[LP] Fauve – Vieux Frères – Partie 1

Je pensais que le succès était ingrat. Je pensais que l’engouement était néfaste à la création artistique. Je pensais qu’il ne fallait pas prendre au sérieux les goûts d’une masse. Qu’il fallait regarder avec méfiance et mépris ceux qui réussissent. Qu’il fallait seulement aller chercher ailleurs, mettre en lumière ce qui se cache dans l’ombre. Ne pas parler et juger indigne d’attention ce qui est déjà trop sous les projecteurs, ce qui a déjà fait trop de remous. Je pensais aussi ne jamais en arriver à écrire musique à la première personne. Garder ça pour ce qui est de l’intime et de l’introspection. Garder la sobriété pour donner son avis. Mais j’ai ravalé ma fierté, j’ai écouté et j’ai eu besoin de parler de Fauve.

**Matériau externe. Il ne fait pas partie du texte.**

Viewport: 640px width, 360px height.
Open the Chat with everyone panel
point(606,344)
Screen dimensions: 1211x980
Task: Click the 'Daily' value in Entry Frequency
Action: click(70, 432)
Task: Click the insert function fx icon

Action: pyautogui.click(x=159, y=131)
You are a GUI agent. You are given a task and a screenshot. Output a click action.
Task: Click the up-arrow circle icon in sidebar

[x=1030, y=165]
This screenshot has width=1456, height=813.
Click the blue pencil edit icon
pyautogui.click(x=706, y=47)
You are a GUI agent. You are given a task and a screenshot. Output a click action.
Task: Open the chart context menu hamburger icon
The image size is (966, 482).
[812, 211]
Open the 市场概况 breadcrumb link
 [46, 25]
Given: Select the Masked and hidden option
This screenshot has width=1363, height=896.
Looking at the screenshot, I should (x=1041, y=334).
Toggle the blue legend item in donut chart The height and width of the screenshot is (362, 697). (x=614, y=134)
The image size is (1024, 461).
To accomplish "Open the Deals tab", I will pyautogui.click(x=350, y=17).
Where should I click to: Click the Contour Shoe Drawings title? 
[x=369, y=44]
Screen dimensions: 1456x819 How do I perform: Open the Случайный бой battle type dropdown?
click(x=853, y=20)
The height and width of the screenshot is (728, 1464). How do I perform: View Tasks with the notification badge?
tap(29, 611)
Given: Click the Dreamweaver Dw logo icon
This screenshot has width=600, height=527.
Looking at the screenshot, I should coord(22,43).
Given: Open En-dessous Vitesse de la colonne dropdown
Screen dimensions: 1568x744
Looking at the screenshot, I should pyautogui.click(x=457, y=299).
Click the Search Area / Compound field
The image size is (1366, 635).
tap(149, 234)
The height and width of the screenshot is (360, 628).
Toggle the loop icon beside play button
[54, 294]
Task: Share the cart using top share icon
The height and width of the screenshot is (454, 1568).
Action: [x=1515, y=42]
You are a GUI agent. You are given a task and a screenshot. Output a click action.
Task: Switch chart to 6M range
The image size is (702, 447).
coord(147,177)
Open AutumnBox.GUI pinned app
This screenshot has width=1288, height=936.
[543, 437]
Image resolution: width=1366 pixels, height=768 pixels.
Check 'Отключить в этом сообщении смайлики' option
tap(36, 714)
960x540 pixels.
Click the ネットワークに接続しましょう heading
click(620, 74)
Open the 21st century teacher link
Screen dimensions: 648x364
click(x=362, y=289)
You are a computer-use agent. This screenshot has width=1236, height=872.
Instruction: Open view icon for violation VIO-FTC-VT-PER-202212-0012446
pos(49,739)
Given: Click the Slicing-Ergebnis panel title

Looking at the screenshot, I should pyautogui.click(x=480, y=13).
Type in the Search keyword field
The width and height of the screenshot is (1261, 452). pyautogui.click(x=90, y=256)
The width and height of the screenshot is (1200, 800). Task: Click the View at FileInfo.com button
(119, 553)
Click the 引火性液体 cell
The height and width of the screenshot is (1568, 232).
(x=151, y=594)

Fauve - Vieux Frères - Partie 1

Je sais aussi que je m’avance sur un terrain glissant, et qui plus est, doit être en pente. Qu’au passage je vais prendre quelques retours de bâtons. À droite, à gauche, de mes coéquipiers. Je lis des lignes assassines. Je lis des lignes méprisantes dans l’underground de la musique indépendante. Je lis qu’il est bon de ne pas aimer Fauve. Qu’il est question d’imposture, de nombrilisme. Je change de page, de vague et de tendance. Je lis alors que c’est fabuleux. Que c’est nouveau. Que c’est un collectif. Je lis qu’il est bon d’aimer Fauve. Qu’on aime ou qu’on les déteste il faut dans tous les cas en parler partout. Avec foi ou avec dégoût, mais en parler. Beaucoup. Beaucoup trop. En parler, partout et nulle part.

Alors sûrement, à présent c’est à mon tour de rentrer dans cette mouvance dangereuse. En parler, encore ici. Peut être une fois de trop, parmi tant d’autres fois, qui sont elles aussi de trop. Pourtant, j’ai aimé Fauve parce que je ressens leur musique. Parce que pour moi, elle est devenue viscérale. Seulement pour ça. Et seulement pour ça, j’ai voulu écrire.

Ces dernières semaines, celles qui ont suivi la sortie de « Vieux Frères – Partie 1 », j’ai écouté Fauve d’une façon convulsive. D’une façon dépendante. Nécessaire et exclusive. La rencontre avec Fauve est de cette manière déroutante. Frappante. Elle est un impact. Forcément. L’effervescence qui gravite autour du collectif en est la terrible preuve. J’ai lu qu’il était prétentieux d’écrire sa vie, que cela ennuyait les autres. Je ne pense pas. Parce que les mots ne sont pas seulement les leurs. Parce que leur musique crie une vérité. Celle d’une réalité. Celle d’une jeunesse invisible. Cette jeunesse qui jusque-là ne parlait pas. Ne parlait plus. Cette jeunesse sans vague, qui marchait droit et qui ne levait jamais le ton. Cette jeunesse qu’on a définie, qu’on a enfermée dans le terme de « banal ». De « sans problème ». Ces élèves qui en conseils de classe ne prennent que quelques secondes. Dans cette case méprisante, cette jeunesse survit à ses démons, à ses doutes, à son quotidien. Les mots de Fauve sont ceux que j’aurai aimé écrire, car cette jeunesse c’est un peu la mienne.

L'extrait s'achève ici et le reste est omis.